Now, here is where we come to social media. Once upon a time, I had a friend who was having a hard time being single. We talked and he said “I look at these people on Facebook with their partners and it looks so easy. They are in love, on vacation and seem to always be having wine and good food. I want that, I wish I could have that” I also have another friend who talked to me about how unhappy she was in her relationship and how miserable both her and her partner made each other. What is curious to me, is that the unhappy couple constantly posted images and stories about how great their lives are. Their story reflects a life of love, abundance and happiness, leading the audience to naturally think about how great their relationship and sex must be, but when you publish a story you have the power to edit it.
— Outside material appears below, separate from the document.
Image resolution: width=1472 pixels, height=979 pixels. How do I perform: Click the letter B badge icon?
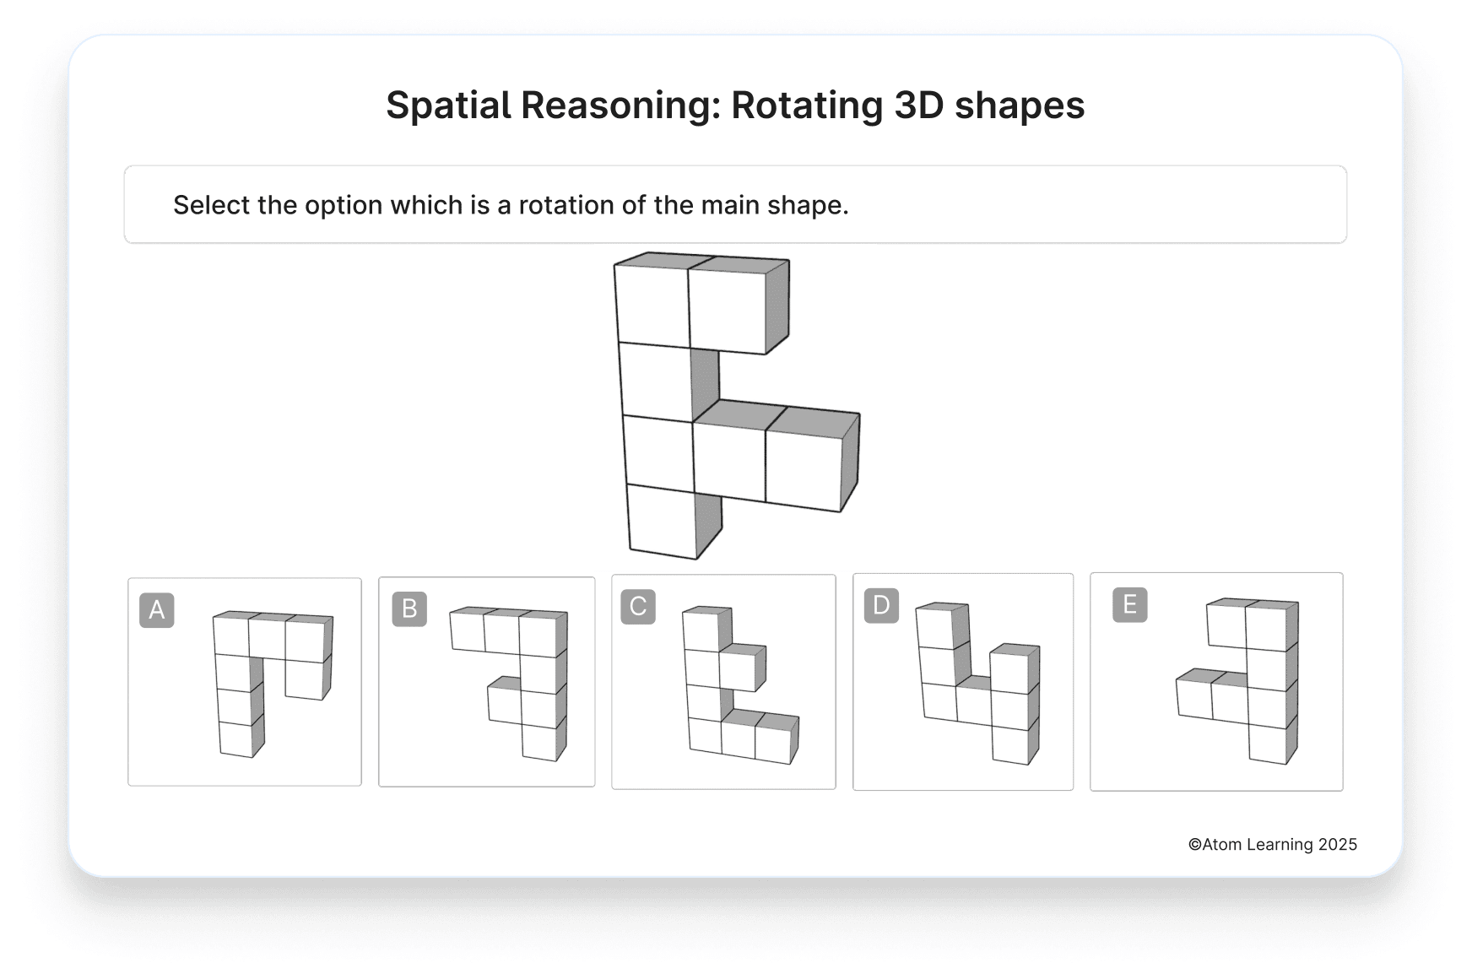click(410, 608)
Not loving the way you look? Well, guess what, there’s an app for that. With just a slide of a bar you can take years off, pounds off, you can even give yourself some cute cat ears. Now, if I’m on an
app and I see someone with cat ears I know they are not part feline, but the subtle filters, they can create a beautiful illusion. I have been on a few dates (well, more than a few) where the pictures were so well edited I had no idea who the hell the person was across the table (why lie, sometimes it was the bed, what can I say, when I RSVP I cum).
To be clear, I’m not bashing filters or people who post only happy pictures no matter what is actually happening. To be honest, I really understand that inclination. I have had days where I need to believe things are good. Days that I need to hold my breath, squeeze into my skinny jeans and dim the lights to hide my battle with gravity. These are the days that I need to change my story. Have you read my about me section? Do you have any idea how many pictures I took to get that one good picture for my website? I don’t fault the publisher, what I’m speaking to, is the harm that can come from believing an illusion.
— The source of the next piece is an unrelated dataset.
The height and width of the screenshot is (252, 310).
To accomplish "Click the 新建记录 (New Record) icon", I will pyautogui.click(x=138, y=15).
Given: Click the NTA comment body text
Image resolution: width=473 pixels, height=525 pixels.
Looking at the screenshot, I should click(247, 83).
If you google how often people are on social media, you will find that most studies show that the average person can spend about two hours a day on social media. Two hours of looking at someone else’s highlights and likes. That is two hours a day of subconsciously conditioning your brain to compare yourself to someone else. That is just scary. There are actual parts of our brain that light up when we get a like, we will receive dopamine (the feel good chemical) when we see those notifications. It can become intoxicating and addicting. The Canadian Association of Mental health reported that students in grades 7-12 who spent over 2 hours a day on social media reported higher depression, anxiety and suicidal thoughts.
Stories have gone from being told and left to interruption to a live and interactive experience that is being critiqued in real time. While I can see the great things that this interaction can do, I also look at the contrast. If our story/post isn’t liked what does that say about our personal experience? What happens if we link our value to validation from the 1000 friends we have never met? Am I attractive If the new standard of beauty is the end result of makeup, lighting, filters, fillers, doctors and a team of 10 people working hard to make getting out of my car look “natural”?